**Written problem:** Turn the listing below into a JSON list of strings, one string per line, leaving out blank lines.

**Word and element locating data:**
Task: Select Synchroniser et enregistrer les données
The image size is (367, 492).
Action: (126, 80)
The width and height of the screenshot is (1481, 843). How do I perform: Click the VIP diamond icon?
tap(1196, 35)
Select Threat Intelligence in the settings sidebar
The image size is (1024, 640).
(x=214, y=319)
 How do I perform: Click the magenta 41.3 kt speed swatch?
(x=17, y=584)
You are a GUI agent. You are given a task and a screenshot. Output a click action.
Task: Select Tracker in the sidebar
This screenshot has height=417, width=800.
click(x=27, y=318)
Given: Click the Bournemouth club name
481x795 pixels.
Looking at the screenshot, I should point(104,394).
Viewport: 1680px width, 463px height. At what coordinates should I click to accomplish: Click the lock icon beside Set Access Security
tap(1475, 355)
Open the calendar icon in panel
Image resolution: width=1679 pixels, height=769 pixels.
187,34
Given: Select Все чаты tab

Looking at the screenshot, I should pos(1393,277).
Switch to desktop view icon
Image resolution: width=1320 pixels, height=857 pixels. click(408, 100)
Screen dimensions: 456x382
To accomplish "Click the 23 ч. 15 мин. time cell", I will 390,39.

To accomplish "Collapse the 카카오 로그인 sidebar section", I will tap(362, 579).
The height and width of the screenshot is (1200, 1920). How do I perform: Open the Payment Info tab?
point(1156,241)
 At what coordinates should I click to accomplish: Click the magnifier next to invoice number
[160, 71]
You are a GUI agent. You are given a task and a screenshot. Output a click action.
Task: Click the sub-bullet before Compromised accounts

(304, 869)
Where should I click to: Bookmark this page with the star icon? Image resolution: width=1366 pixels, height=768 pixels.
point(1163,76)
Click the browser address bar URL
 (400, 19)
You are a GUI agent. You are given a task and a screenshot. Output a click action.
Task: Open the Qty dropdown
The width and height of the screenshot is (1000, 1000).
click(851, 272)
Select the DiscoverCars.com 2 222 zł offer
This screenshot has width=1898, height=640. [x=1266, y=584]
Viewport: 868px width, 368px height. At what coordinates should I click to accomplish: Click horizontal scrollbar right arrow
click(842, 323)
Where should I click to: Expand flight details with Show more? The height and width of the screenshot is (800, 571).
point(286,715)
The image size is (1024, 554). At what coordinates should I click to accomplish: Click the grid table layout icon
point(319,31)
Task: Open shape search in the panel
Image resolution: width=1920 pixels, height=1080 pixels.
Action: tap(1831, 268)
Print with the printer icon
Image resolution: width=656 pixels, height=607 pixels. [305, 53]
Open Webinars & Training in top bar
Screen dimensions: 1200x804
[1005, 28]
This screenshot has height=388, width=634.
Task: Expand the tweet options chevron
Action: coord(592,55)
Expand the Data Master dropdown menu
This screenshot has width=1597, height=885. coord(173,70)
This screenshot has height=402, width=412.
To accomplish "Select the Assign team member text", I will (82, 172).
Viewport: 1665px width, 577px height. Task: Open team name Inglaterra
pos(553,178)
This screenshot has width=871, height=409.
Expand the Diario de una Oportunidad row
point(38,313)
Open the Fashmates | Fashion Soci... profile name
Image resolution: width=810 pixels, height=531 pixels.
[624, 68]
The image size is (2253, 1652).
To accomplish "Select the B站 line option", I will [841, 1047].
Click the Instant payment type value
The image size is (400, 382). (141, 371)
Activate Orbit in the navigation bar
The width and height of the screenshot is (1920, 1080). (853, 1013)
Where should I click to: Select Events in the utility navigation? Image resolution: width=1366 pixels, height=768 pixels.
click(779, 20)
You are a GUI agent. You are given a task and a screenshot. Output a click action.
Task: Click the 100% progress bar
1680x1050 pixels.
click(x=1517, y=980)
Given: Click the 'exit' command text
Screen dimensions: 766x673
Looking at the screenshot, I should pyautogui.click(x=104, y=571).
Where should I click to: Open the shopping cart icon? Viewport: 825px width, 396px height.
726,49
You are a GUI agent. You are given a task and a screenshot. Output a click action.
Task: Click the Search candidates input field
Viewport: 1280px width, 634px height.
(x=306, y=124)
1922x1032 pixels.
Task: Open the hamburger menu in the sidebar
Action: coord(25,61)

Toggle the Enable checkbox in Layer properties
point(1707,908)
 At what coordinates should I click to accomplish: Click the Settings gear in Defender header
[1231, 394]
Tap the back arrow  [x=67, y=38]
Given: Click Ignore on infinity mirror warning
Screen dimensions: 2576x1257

**Complete output:**
[
  "Task: Select Synchroniser et enregistrer les données",
  "The image size is (367, 492).",
  "Action: (126, 80)",
  "The width and height of the screenshot is (1481, 843). How do I perform: Click the VIP diamond icon?",
  "tap(1196, 35)",
  "Select Threat Intelligence in the settings sidebar",
  "The image size is (1024, 640).",
  "(x=214, y=319)",
  " How do I perform: Click the magenta 41.3 kt speed swatch?",
  "(x=17, y=584)",
  "You are a GUI agent. You are given a task and a screenshot. Output a click action.",
  "Task: Select Tracker in the sidebar",
  "This screenshot has height=417, width=800.",
  "click(x=27, y=318)",
  "Given: Click the Bournemouth club name",
  "481x795 pixels.",
  "Looking at the screenshot, I should point(104,394).",
  "Viewport: 1680px width, 463px height. At what coordinates should I click to accomplish: Click the lock icon beside Set Access Security",
  "tap(1475, 355)",
  "Open the calendar icon in panel",
  "Image resolution: width=1679 pixels, height=769 pixels.",
  "187,34",
  "Given: Select Все чаты tab",
  "Looking at the screenshot, I should pos(1393,277).",
  "Switch to desktop view icon",
  "Image resolution: width=1320 pixels, height=857 pixels. click(408, 100)",
  "Screen dimensions: 456x382",
  "To accomplish \"Click the 23 ч. 15 мин. time cell\", I will 390,39.",
  "To accomplish \"Collapse the 카카오 로그인 sidebar section\", I will tap(362, 579).",
  "The height and width of the screenshot is (1200, 1920). How do I perform: Open the Payment Info tab?",
  "point(1156,241)",
  " At what coordinates should I click to accomplish: Click the magnifier next to invoice number",
  "[160, 71]",
  "You are a GUI agent. You are given a task and a screenshot. Output a click action.",
  "Task: Click the sub-bullet before Compromised accounts",
  "(304, 869)",
  "Where should I click to: Bookmark this page with the star icon? Image resolution: width=1366 pixels, height=768 pixels.",
  "point(1163,76)",
  "Click the browser address bar URL",
  " (400, 19)",
  "You are a GUI agent. You are given a task and a screenshot. Output a click action.",
  "Task: Open the Qty dropdown",
  "The width and height of the screenshot is (1000, 1000).",
  "click(851, 272)",
  "Select the DiscoverCars.com 2 222 zł offer",
  "This screenshot has width=1898, height=640. [x=1266, y=584]",
  "Viewport: 868px width, 368px height. At what coordinates should I click to accomplish: Click horizontal scrollbar right arrow",
  "click(842, 323)",
  "Where should I click to: Expand flight details with Show more? The height and width of the screenshot is (800, 571).",
  "point(286,715)",
  "The image size is (1024, 554). At what coordinates should I click to accomplish: Click the grid table layout icon",
  "point(319,31)",
  "Task: Open shape search in the panel",
  "Image resolution: width=1920 pixels, height=1080 pixels.",
  "Action: tap(1831, 268)",
  "Print with the printer icon",
  "Image resolution: width=656 pixels, height=607 pixels. [305, 53]",
  "Open Webinars & Training in top bar",
  "Screen dimensions: 1200x804",
  "[1005, 28]",
  "This screenshot has height=388, width=634.",
  "Task: Expand the tweet options chevron",
  "Action: coord(592,55)",
  "Expand the Data Master dropdown menu",
  "This screenshot has width=1597, height=885. coord(173,70)",
  "This screenshot has height=402, width=412.",
  "To accomplish \"Select the Assign team member text\", I will (82, 172).",
  "Viewport: 1665px width, 577px height. Task: Open team name Inglaterra",
  "pos(553,178)",
  "This screenshot has width=871, height=409.",
  "Expand the Diario de una Oportunidad row",
  "point(38,313)",
  "Open the Fashmates | Fashion Soci... profile name",
  "Image resolution: width=810 pixels, height=531 pixels.",
  "[624, 68]",
  "The image size is (2253, 1652).",
  "To accomplish \"Select the B站 line option\", I will [841, 1047].",
  "Click the Instant payment type value",
  "The image size is (400, 382). (141, 371)",
  "Activate Orbit in the navigation bar",
  "The width and height of the screenshot is (1920, 1080). (853, 1013)",
  "Where should I click to: Select Events in the utility navigation? Image resolution: width=1366 pixels, height=768 pixels.",
  "click(779, 20)",
  "You are a GUI agent. You are given a task and a screenshot. Output a click action.",
  "Task: Click the 100% progress bar",
  "1680x1050 pixels.",
  "click(x=1517, y=980)",
  "Given: Click the 'exit' command text",
  "Screen dimensions: 766x673",
  "Looking at the screenshot, I should pyautogui.click(x=104, y=571).",
  "Where should I click to: Open the shopping cart icon? Viewport: 825px width, 396px height.",
  "726,49",
  "You are a GUI agent. You are given a task and a screenshot. Output a click action.",
  "Task: Click the Search candidates input field",
  "Viewport: 1280px width, 634px height.",
  "(x=306, y=124)",
  "1922x1032 pixels.",
  "Task: Open the hamburger menu in the sidebar",
  "Action: coord(25,61)",
  "Toggle the Enable checkbox in Layer properties",
  "point(1707,908)",
  " At what coordinates should I click to accomplish: Click the Settings gear in Defender header",
  "[1231, 394]",
  "Tap the back arrow  [x=67, y=38]",
  "Given: Click Ignore on infinity mirror warning",
  "Screen dimensions: 2576x1257"
]